Richard Dornbush (born August 27, 1991) is an American former figure skater. He is the 2014 Lombardia Trophy champion, 2010 ISU Junior Grand Prix Final champion, and 2011 U.S. national silver medalist. He competed at the 2011 World Championships and was an alternate for the 2014 Winter Olympics in Sochi, Russia.

Personal life 
Richard Dornbush was born in Corona, California. He has three older sisters. He played the violin for six years. After studying physics at Riverside Community College, he transferred to University of California, San Diego and joined Earl Warren College. As of 2016, he is an undergraduate student in computational physics and intends to pursue a master's degree and a career in finance with a focus on quantitative analysis. His best friend is Katharine McLaughlin.

Career 
Richard Dornbush has been coached by Tammy Gambill since 1997 at Icetown Riverside in Riverside, California.

In the 2008–09 season, Dornbush won gold in both JGP Mexico and JGP South Africa.

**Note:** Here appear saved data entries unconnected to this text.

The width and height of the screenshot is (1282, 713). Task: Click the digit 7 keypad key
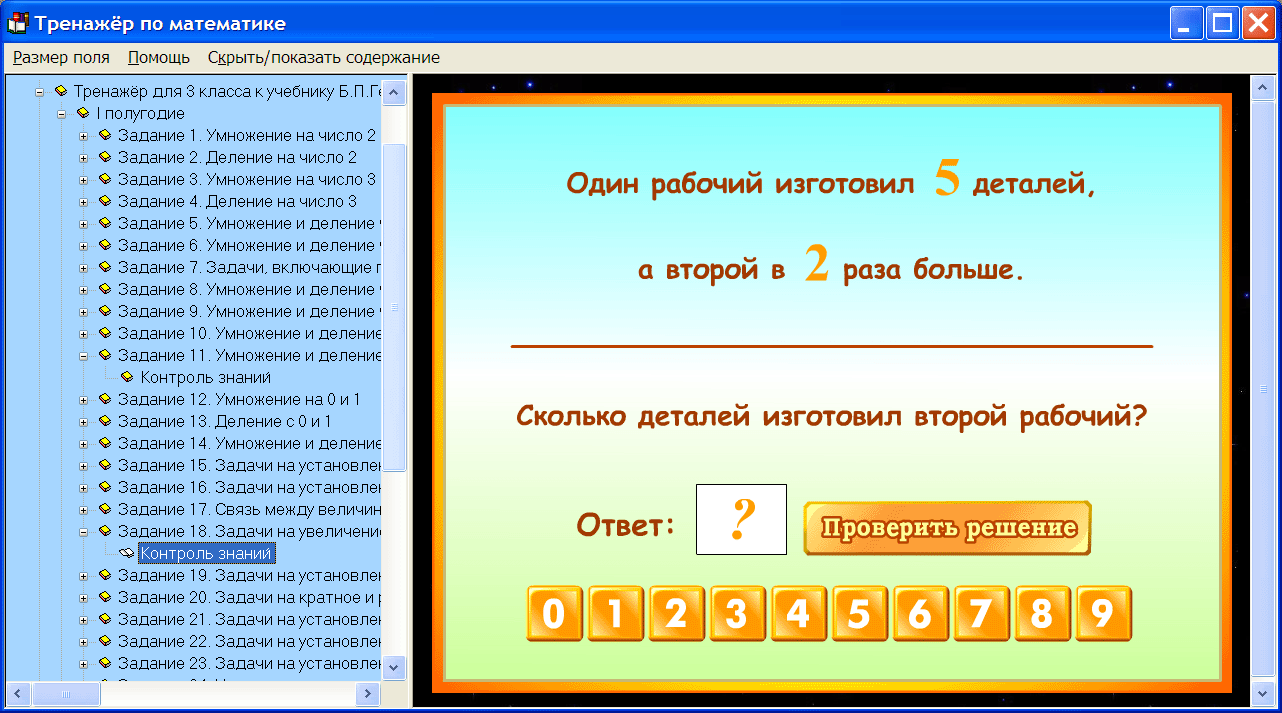click(x=981, y=613)
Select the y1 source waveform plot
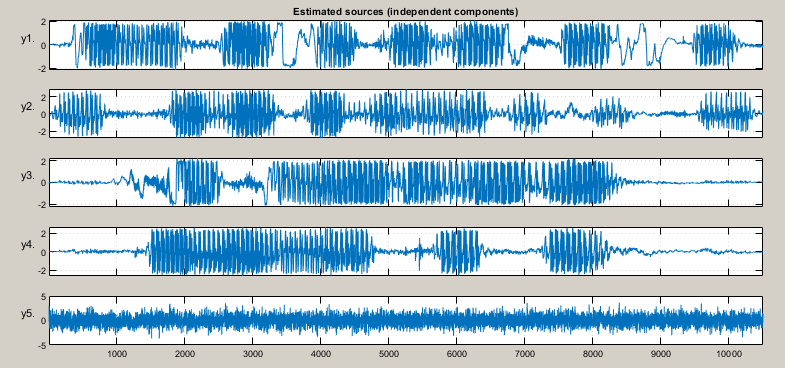This screenshot has width=785, height=368. 406,45
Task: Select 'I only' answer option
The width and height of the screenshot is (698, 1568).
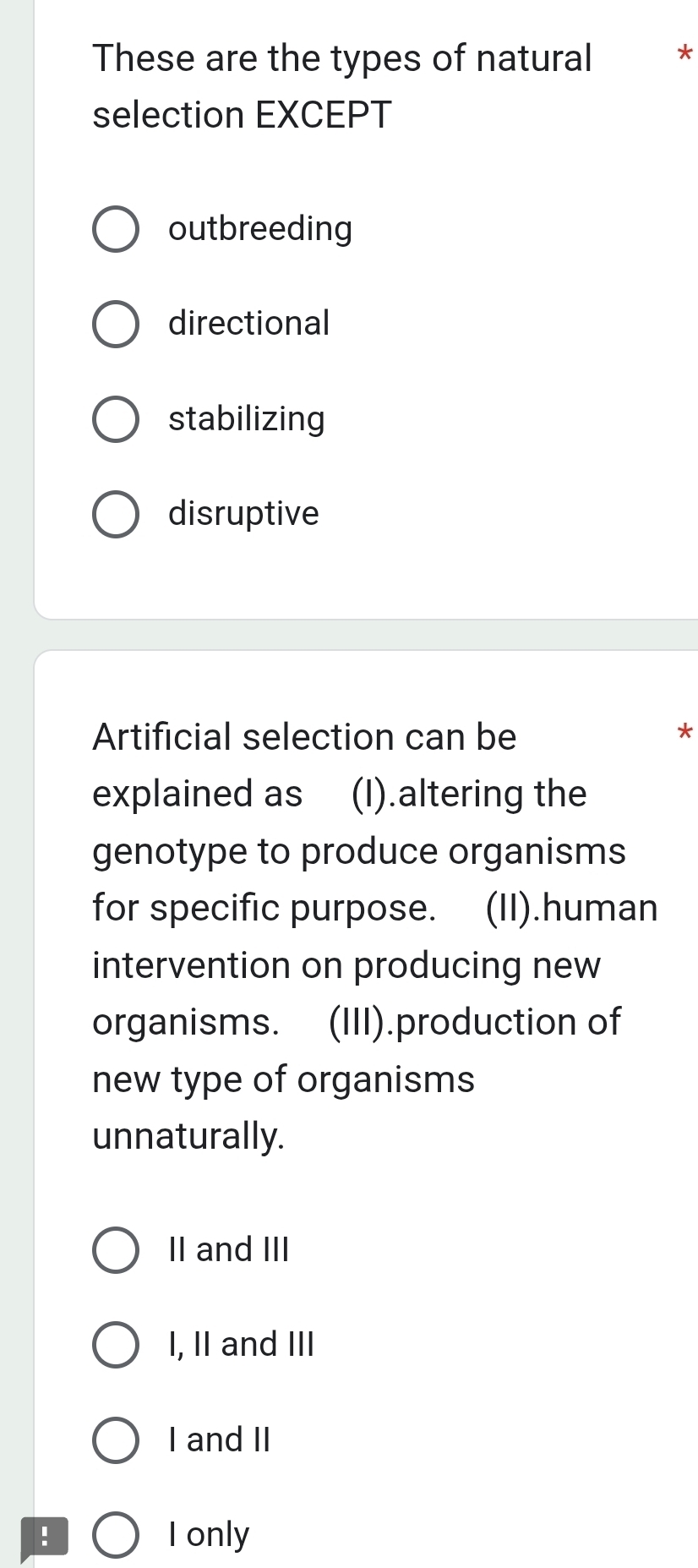Action: [116, 1535]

He qualified for the Junior Grand Prix Final where he took the bronze medal.

In the 2009–10 season, Dornbush won gold at JGP Hungary. He placed 5th in his other event, Germany, but qualified for the Final where he finished 4th. Dornbush was 11th at the 2010 U.S. Nationals.

Dornbush was one of twenty young skaters to receive a scholarship from the Michael Weiss Foundation.

During the 2010–11 season, Dornbush won the Junior Grand Prix Final. At the 2011 U.S. Nationals he placed seventh in the short program and first in the long program to win the silver medal. He was selected to compete at the 2011 World Championships, where he finished 9th.

Dornbush finished 13th at the 2012 U.S. Championships. After Jeremy Abbott withdrew from the 2012 Four Continents, Dornbush was selected to replace him.

Dornbush placed 6th at the 2013 U.S. Championships. He was named as an alternate for the 2013 Four Continents and was called up when Adam Rippon withdrew due to injury.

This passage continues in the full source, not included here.